医療情報

房室中隔欠損症

胎生期の心内膜床の発育不全によって心臓の中心部構造である房室接合部(心房と心室の間の房室弁とここに近接する心房中隔・心室中隔)に生じる形態異常です。先天性心疾患の約3%にみられ、ダウン症候群や左右相同例に多く合併します.本症は共通房室弁口遺残や心内膜床欠損症とも呼ばれることもありますが現在では房室中隔欠損症という名称でほぼ統一されています。

房室中隔欠損症

房室中隔欠損症の循環動態

特徴として、

  • 1. 房室中隔の欠損(心房中隔下端の欠損口および流入部心室中隔の掘れ込み状欠損)
  • 2. 房室弁の形成異常
  • 3. 刺激伝導路の位置異常

などが最も特徴的です。この疾患には様々な移行型が存在しますが、不完全型、完全型に大別されます。

不完全型房室中隔欠損症

心房中隔下端に欠損口(一次孔欠損とよびます)を認め、房室弁はかろうじて不完全ながら2つに分離しているもの。左右2つに不完全に分かれた房室弁が心室中隔の頂上部に付着した結果、心室間交通(心室中隔欠損)を認めない。左側房室弁(いわゆる僧帽弁前尖)には裂隙が存在する。

完全型房室中隔欠損症

共通前後尖など計5尖からなる共通房室弁を認め、これが心室中隔上縁から上に浮いているため、大きな心室間交通(流入部心室中隔欠損)を有するもの。
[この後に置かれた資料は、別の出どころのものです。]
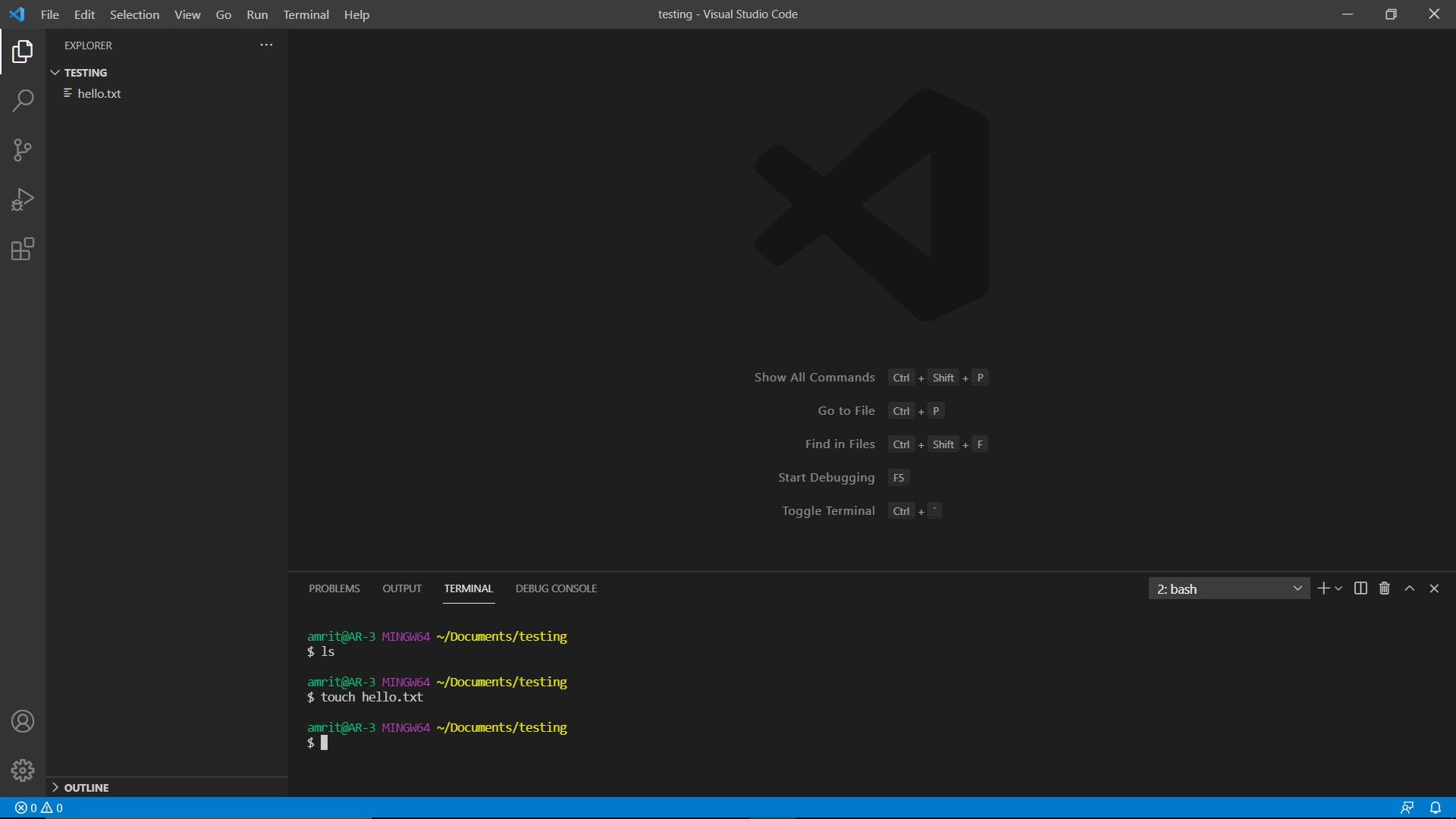
Task: Open the Manage settings gear
Action: point(23,770)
完全型房室中隔欠損症では心室間交通(心室中隔欠損)心室間交通(心室中隔欠損)による左右短絡による肺血流の増加,肺動脈の上昇を引き起こします。このため次のような問題があります。

心不全

新生児期や乳児期早期より心不全症状(ミルク飲み不良 体重増加不良,多呼吸,陥没呼吸などの呼吸障害あるいは寝汗など)を呈することが多くみられます。

肺高血圧

肺への血圧の負担により肺内の細い血管に動脈硬化のような変化が起こることがあります。血管の硬化が進んでしまった肺高血圧は不可逆的で、チアノーゼがみられるようになります.(アイゼンメンンガー化と呼びます)心臓は手術をしても、肺病変による症状(呼吸障害、慢性右心不全による栄養障害、多臓器障害)が残ってしまうことがあり、肺高血圧のある患者さんには早期の手術をお勧めしています。

僧帽弁閉鎖不全

不完全型房室中隔欠損症ではこれらのような症状は一般的に軽度で心房中隔欠損症と同様の経過を示すことが多く左右短絡の大きさと合併する僧帽弁閉鎖不全(逆流)の程度で症状の重症度が変わります。

完全型と不完全型

房室中隔欠損症画像3

完全型房室中隔欠損症では乳児期早期から高度肺高血圧を認め、閉塞性肺血管病変による不可逆性肺高血圧症の進行が稀でなく、ことにダウン症候群ではその傾向がより顕著です。さらに高度左右短絡、房室弁逆流のため心不全、体重増加不良もよく認められます。したがってこれらの症例では体重や月齢によらずできるだけ遅れずに手術的修復の適応となります。6か月以降では閉塞性肺血管病変の進行により適応限界例も増えてくる傾向にあるので、一般的には乳児期3〜6か月が手術時期として理想と考えられます。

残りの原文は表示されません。